Rachida Dati est la deuxième d'une fratrie de douze enfants, issue d'une famille modeste et de l'immigration. Ministre de la Justice entre mai 2007 et juin 2009, elle a été la première femme maghrébine à occuper un poste régalien en France. Alors, même si elle évite souvent d'évoquer son parcours –social ou académique–, celui-ci reste tout de même exceptionnel au sein de sa famille politique. «À un moment donné, la droite parisienne a douté de sa capacité à la représenter.
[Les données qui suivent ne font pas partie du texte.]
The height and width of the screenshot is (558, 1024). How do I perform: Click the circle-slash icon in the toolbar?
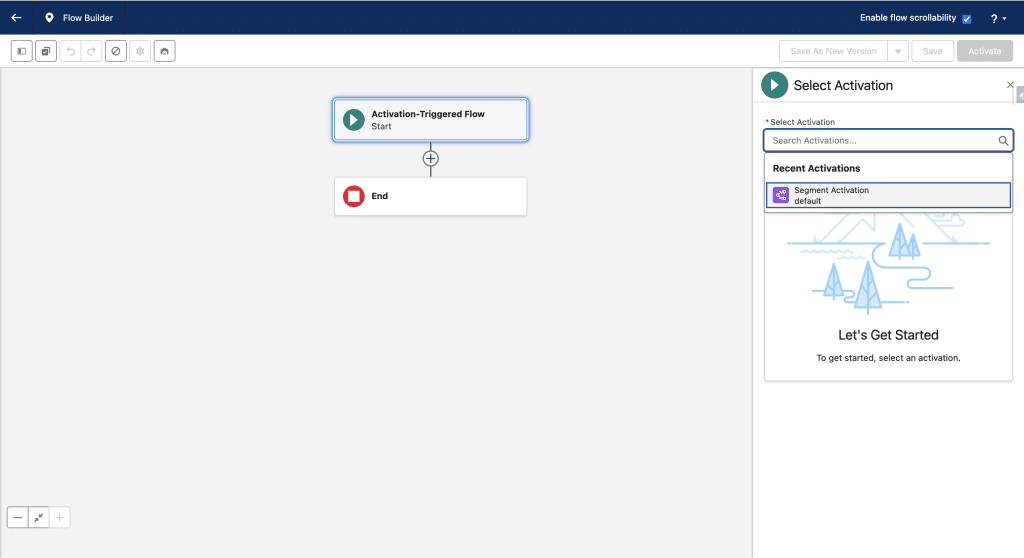click(x=116, y=51)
Et c'est par les élections qu'elle a conquis sa légitimité.»
L'image de «combattante» est ainsi celle par laquelle Rachida Dati serait identifiée dans l'imaginaire collectif, selon Bruno Cautrès. «Quand on la voit faire ses passes d'armes contre Anne Hidalgo au Conseil de Paris, il y a sûrement, au-delà des prises de position sincères, une volonté de réactiver l'image de combattante qui est la sienne.»
De la difficulté de se faire entendre dans les médias
Du «Vous n'avez pas le monopole du cœur» de Valéry Giscard d'Estaing en 1974 à l'anaphore du «Moi président» de François Hollande en 2012, les «petites phrases» ont toujours fait partie du débat politique. Néanmoins, dans un dispositif médiatique de plus en plus friand de ces formules qui sauront faire parler d'elles, la parole politique peine à se faire entendre.
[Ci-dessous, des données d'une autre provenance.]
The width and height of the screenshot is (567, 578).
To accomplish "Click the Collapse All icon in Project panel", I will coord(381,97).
Sur les plateaux, la prime est parfois donnée à celles et ceux qui sauront être de «bon clients», c'est-à-dire réussir à imprimer leur message en quelques mots simples et forts. «Si on prend un peu de champ, c'est une marque de l'air du temps, explique Bruno Cautrès. Dans un moment où il y a de plus en plus de canaux d'information et de diffusion et où la parole politique semble en perte de vitesse, il y a une volonté des personnalités politiques de s'exprimer à travers des métaphores qui pourront parler au plus grand nombre.»
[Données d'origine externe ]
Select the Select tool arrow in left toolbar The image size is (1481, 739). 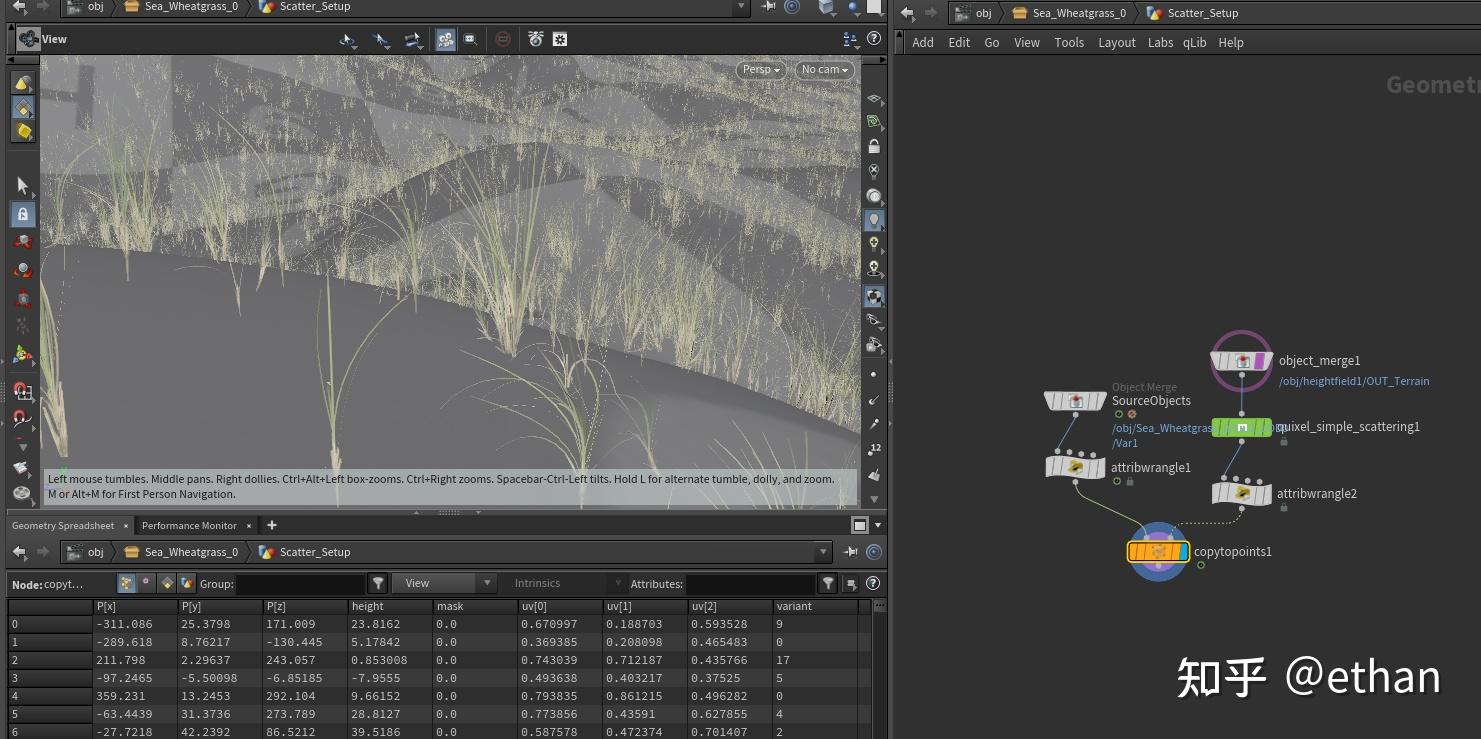23,185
Mais si la punchline tente de capter notre attention, elle peut parfois se retourner contre celui ou celle qui la lance. Ce fut le cas lorsque Valérie Pécresse annonça vouloir «ressortir le Kärcher de la cave» en janvier 2022, lors de la campagne de la dernière présidentielle. «C'est une manière d'utiliser un symbole fort [Nicolas Sarkozy alors ministre de l'Intérieur en juin 2005 à La Courneuve (Seine-Saint-Denis), ndlr] pour rappeler son attachement à une famille politique… Le problème dans tout ça, c'est que Nicolas Sarkozy ne lui a clairement pas rendu la pareille, c'est le moins que l'on puisse dire!»
L'importance de plus en plus grande que nous accordons à la punchline dans la sphère politique et médiatique pourrait ainsi nous interroger d'un point de vue démocratique. «Dans les débats, les règles de la civilité sont de moins en moins respectées, alerte Bruno Cautrès. On est face à une parole politique de plus en plus décrédibilisée et démonétisée. Il y a un risque que le politique devienne simplement un “entertainer”.»